# Am I missing something...



## rbramsey (Dec 23, 2010)

I have noticed that some of this e-scrap going on fleabay are very high? A couple of examples are:

http://cgi.ebay.com/ws/eBayISAPI.dll?ViewItem&item=120661380620

http://cgi.ebay.com/ws/eBayISAPI.dll?ViewItem&item=120661380638
Current bid on this is 86.00 + 21.27 shipping = 107.27. With gold going for around $45.00 gram you will need 2.4 grams to break even on the purchase. Then add in labor and supplies.

What is the rule of thumb on lbs of e-scrap to grams of gold?
What am I missing?

Richard


----------



## jimdoc (Dec 23, 2010)

rbramsey said:


> What am I missing?
> 
> Richard




What you are missing is that alot of Ebay buyers don't have a clue.

Jim


----------



## samuel-a (Dec 23, 2010)

this prices are slightly above what i can get locally from a dealer for MB. so the prices make some sense...
problem is the shipping and manual labor that tips off the balance to the negative side of those deals.


----------



## glorycloud (Dec 23, 2010)

Motherboards and cards can sell for $3.50+ per pound. Some big refiners
will pay over $4.50 per pound in quantities. So, someone who can sell their boards for high dollar can buy boards off of ebay and make a $1.00+ a pound.

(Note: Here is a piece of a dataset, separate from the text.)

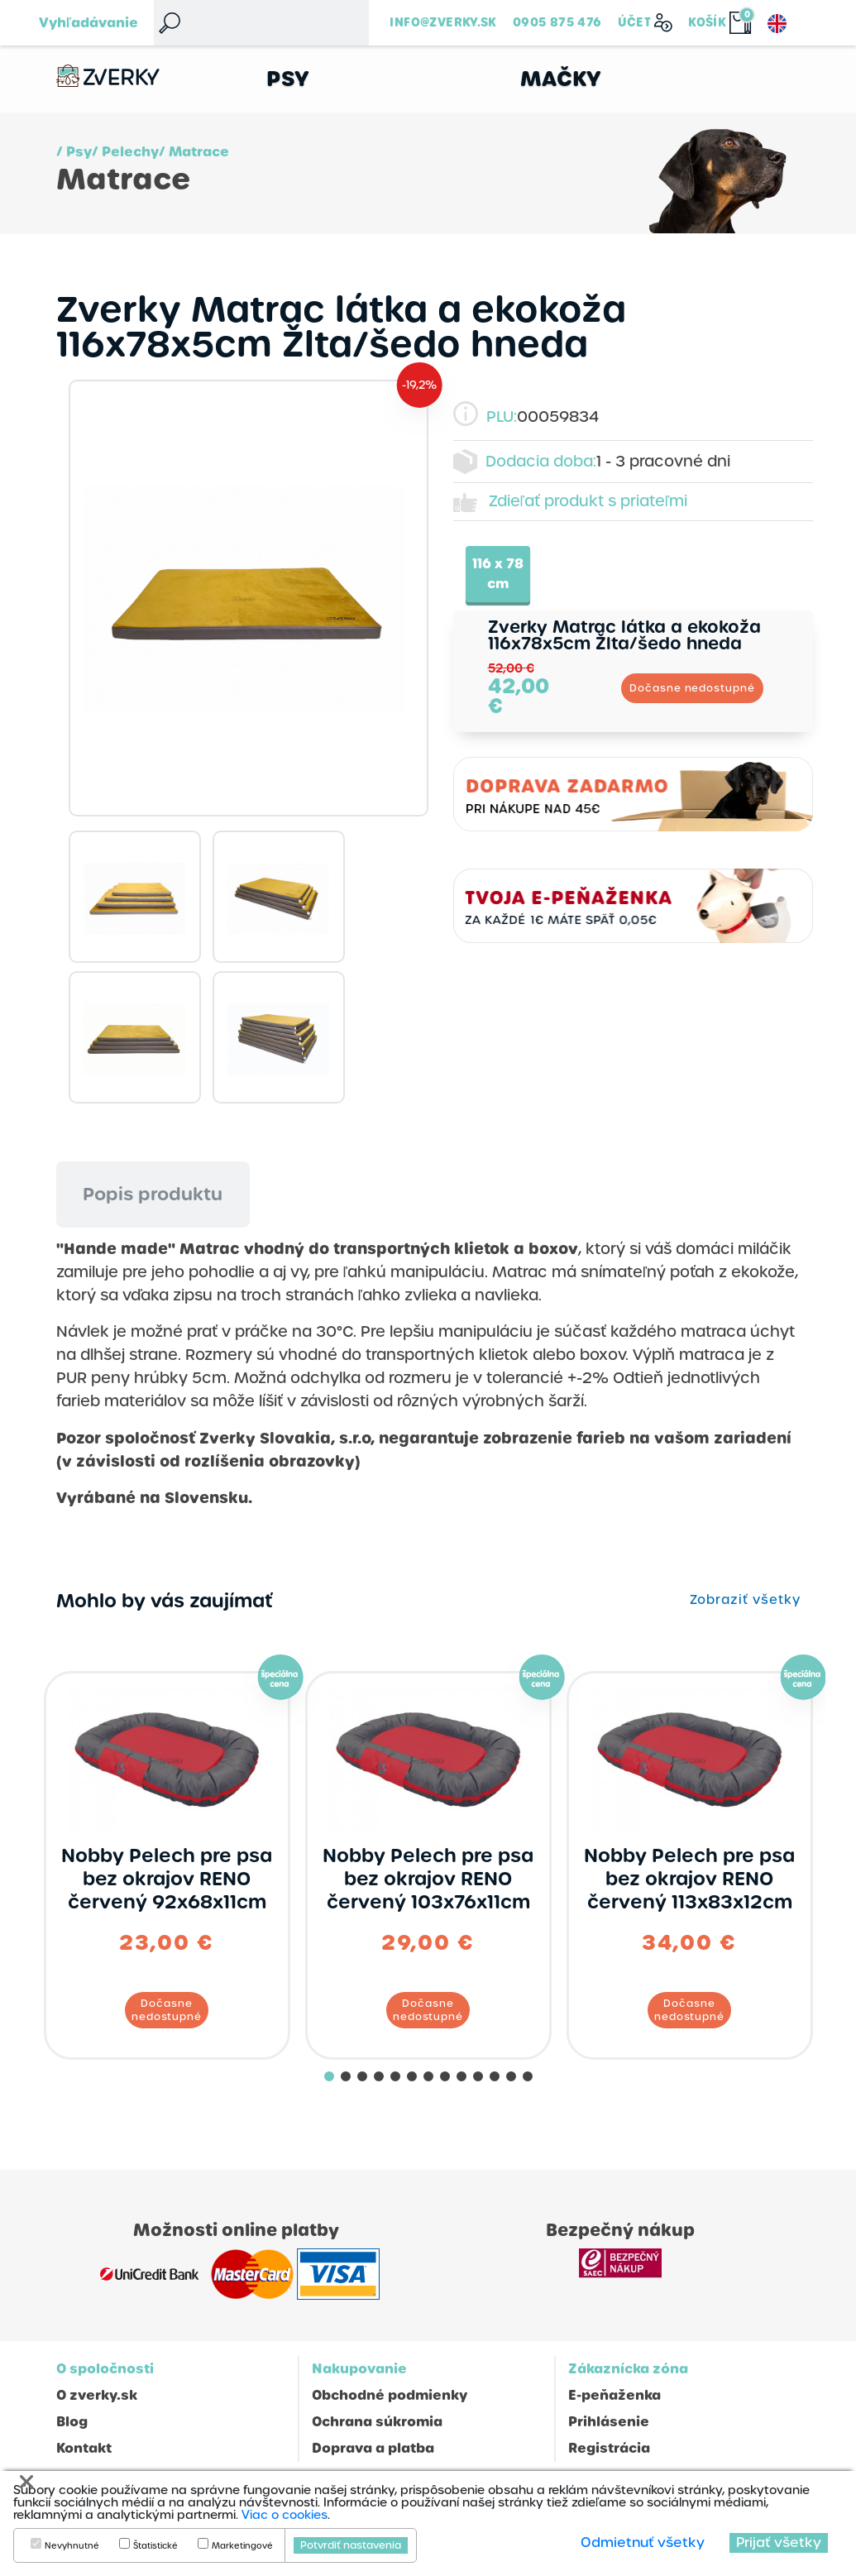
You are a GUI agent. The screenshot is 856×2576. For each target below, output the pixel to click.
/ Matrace (194, 151)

That's how capitalism works amigo. 8)


----------



## rbramsey (Dec 24, 2010)

I will have to investigate this closer. I have several hundred pounds of computer boards. I guess I got spoiled processing the old '70s -'80s mainframes.

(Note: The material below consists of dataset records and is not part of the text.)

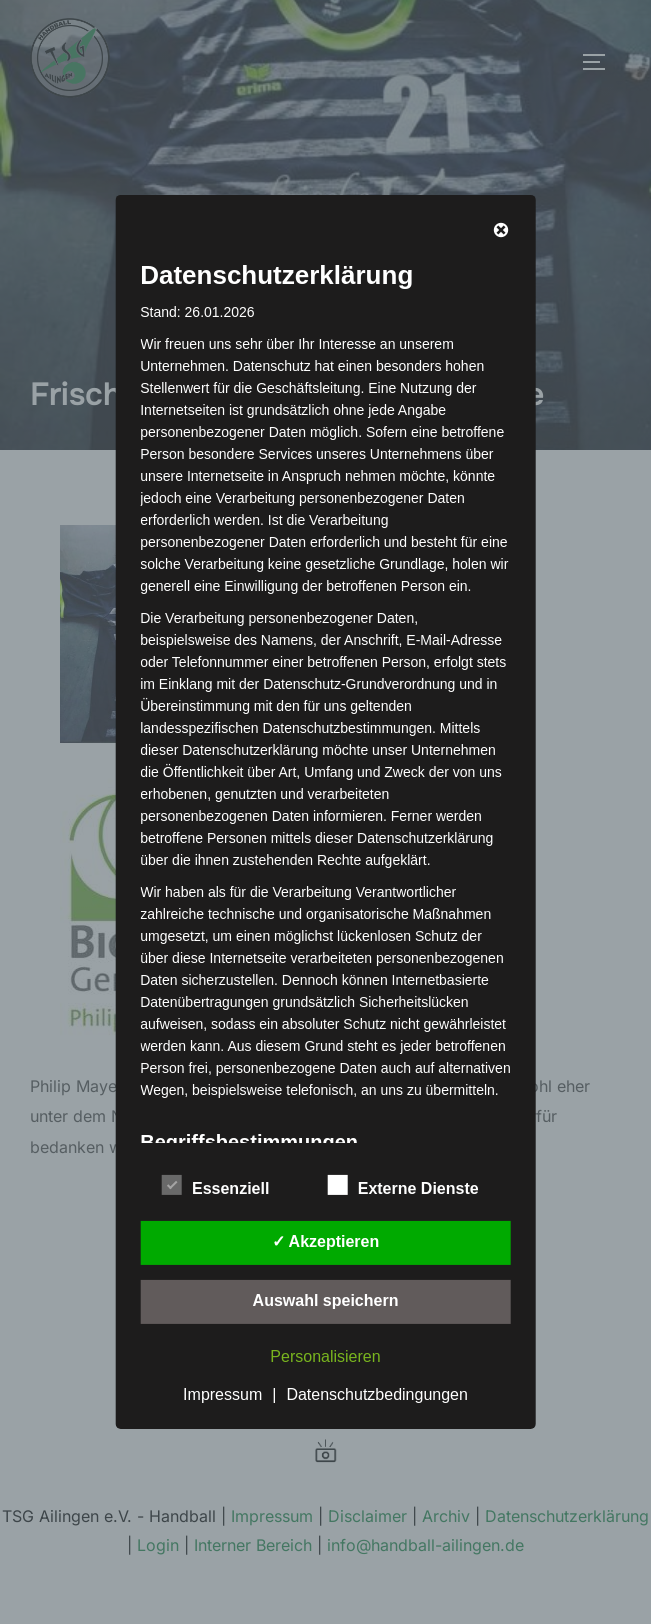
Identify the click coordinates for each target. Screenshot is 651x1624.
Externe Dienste (403, 1185)
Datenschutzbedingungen (376, 1394)
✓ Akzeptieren (326, 1241)
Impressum (222, 1394)
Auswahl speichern (326, 1300)
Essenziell (215, 1185)
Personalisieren (325, 1356)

Many years ago I met a man who worked the ashes from a aluminum smelter. His process was very slow, but cheap. He would screen the ashes to take out the aluminum nuggets. He would fill a 55 gallon barrel by layering ashes and HTH until 90% full. He added water. about once a week he would roll the barrels a few times. After several months he would drain the barrels and process the PMs. The source materials was military electronics. 

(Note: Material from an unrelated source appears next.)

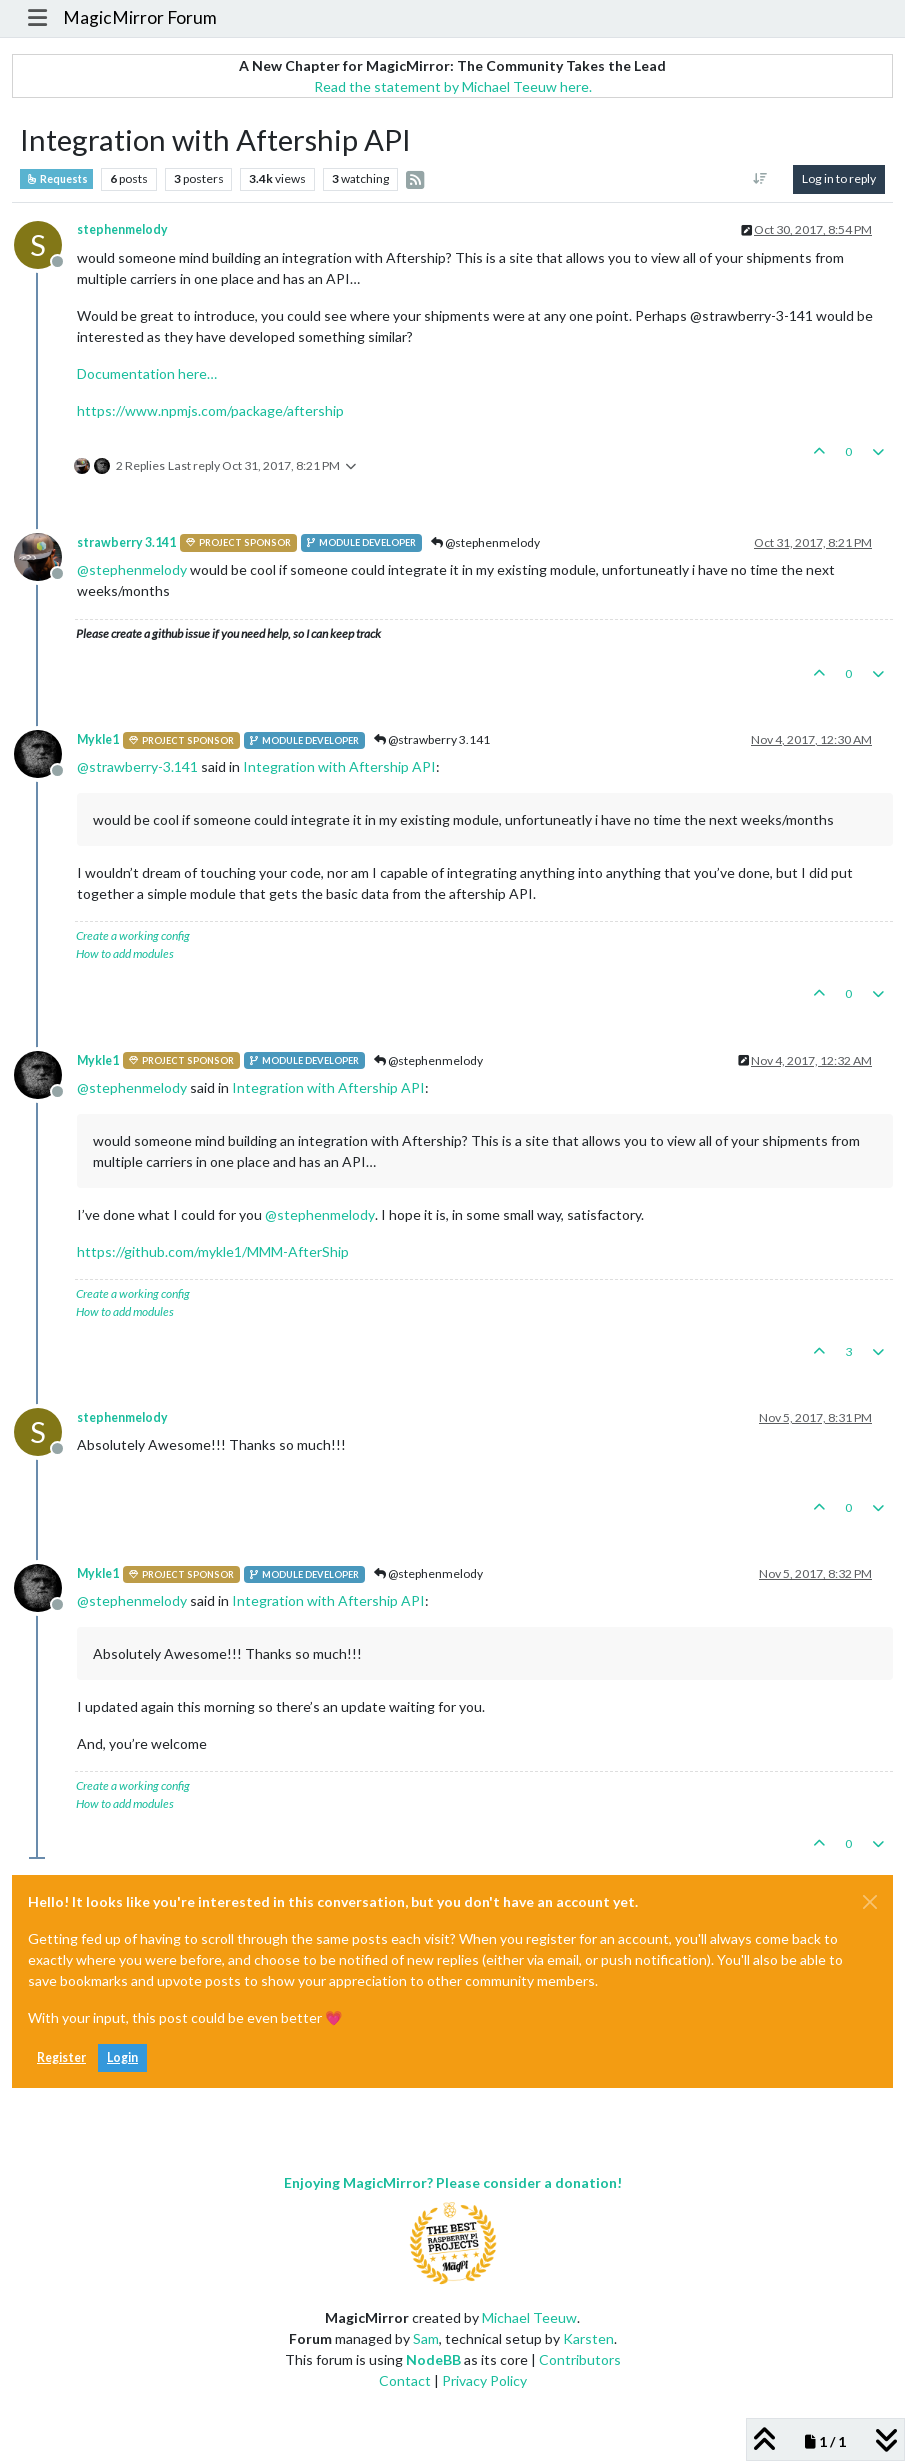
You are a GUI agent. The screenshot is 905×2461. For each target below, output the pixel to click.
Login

Does anyone here incinerate the boards before processing? 

Richard


----------



## Platdigger (Dec 25, 2010)

If you don't mind my asking, what is HTH?


----------



## glondor (Dec 25, 2010)

I was offered "about 4 dollars a pound" for my mo bo's this week. there are values we cannot yet realize in these boards.


----------



## jimdoc (Dec 25, 2010)

The "big guys" can recover all the metals,and handle the waste,and do it profitably.
Getting the easy to refine stuff,and selling the rest for top dollar is the best option
for me,and a lot of others.

Jim


----------



## rbramsey (Dec 25, 2010)

HTH is sodium hypochlorite. A swimming pool chlorinator.


----------